El crimen del adolescente de 15 años, torturado y apuñalado por otros menores, reabrió el debate sobre la baja de punibilidad luego de que dos de los agresores quedaran en libertad por no ser punibles.
El brutal asesinato de Jeremías Monzón, un adolescente de 15 años, volvió a sacudir a la opinión pública y dejó al descubierto las falencias del sistema penal juvenil argentino. El caso no solo impacta por el nivel de violencia extrema ejercida contra la víctima, sino también porque dos de los responsables, menores de 14 años, no enfrentan consecuencias penales debido a su edad.
El hecho ocurrió el 18 de diciembre de 2025 y fue protagonizado por tres menores: dos chicos de 14 años y una adolescente de 16. Según la investigación judicial, la joven permanece detenida en un centro de menores de Rosario, Santa Fe, imputada por homicidio triple agravado por concurso premeditado, alevosía y ensañamiento. En contraste, los otros dos implicados quedaron fuera del alcance del sistema penal por no ser punibles.

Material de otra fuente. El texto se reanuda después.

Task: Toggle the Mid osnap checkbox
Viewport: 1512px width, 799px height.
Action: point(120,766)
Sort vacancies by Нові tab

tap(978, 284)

La autopsia reveló que Jeremías recibió más de veinte heridas cortopunzantes. Su cuerpo fue hallado días después en un predio cercano a la cancha de Colón, oculto entre pastizales y cubierto con cartones. La escena y la brutalidad del ataque marcaron un punto de inflexión en la causa.
En las últimas horas, el caso volvió a instalarse en la agenda pública tras la viralización de un video del crimen, filmado por los propios agresores. El material, que formaba parte del expediente judicial, comenzó a circular en redes sociales y aplicaciones de mensajería, generando un profundo dolor en la familia y un fuerte repudio social.
El abogado de los familiares presentó una denuncia para que se investigue la filtración del video y advirtió sobre la grave vulneración a la dignidad de la víctima. Además, alertó que la difusión de ese material podría acarrear responsabilidades penales y pidió evitar la reproducción de imágenes de extrema violencia.
Más allá del impacto del video, el crimen de Jeremías Monzón expone una problemática de fondo: los límites del sistema penal juvenil frente a delitos de extrema gravedad. Pese al ensañamiento y la planificación demostrada, dos de los responsables no afrontan sanciones judiciales proporcionales al daño causado.
El caso reavivó con fuerza el debate sobre la baja de la edad de imputabilidad y la necesidad de una reforma del Código Penal. La discusión trasciende este hecho puntual y vuelve a poner en cuestión la capacidad del marco legal vigente para responder ante homicidios cometidos por menores que comprenden plenamente la magnitud de sus actos.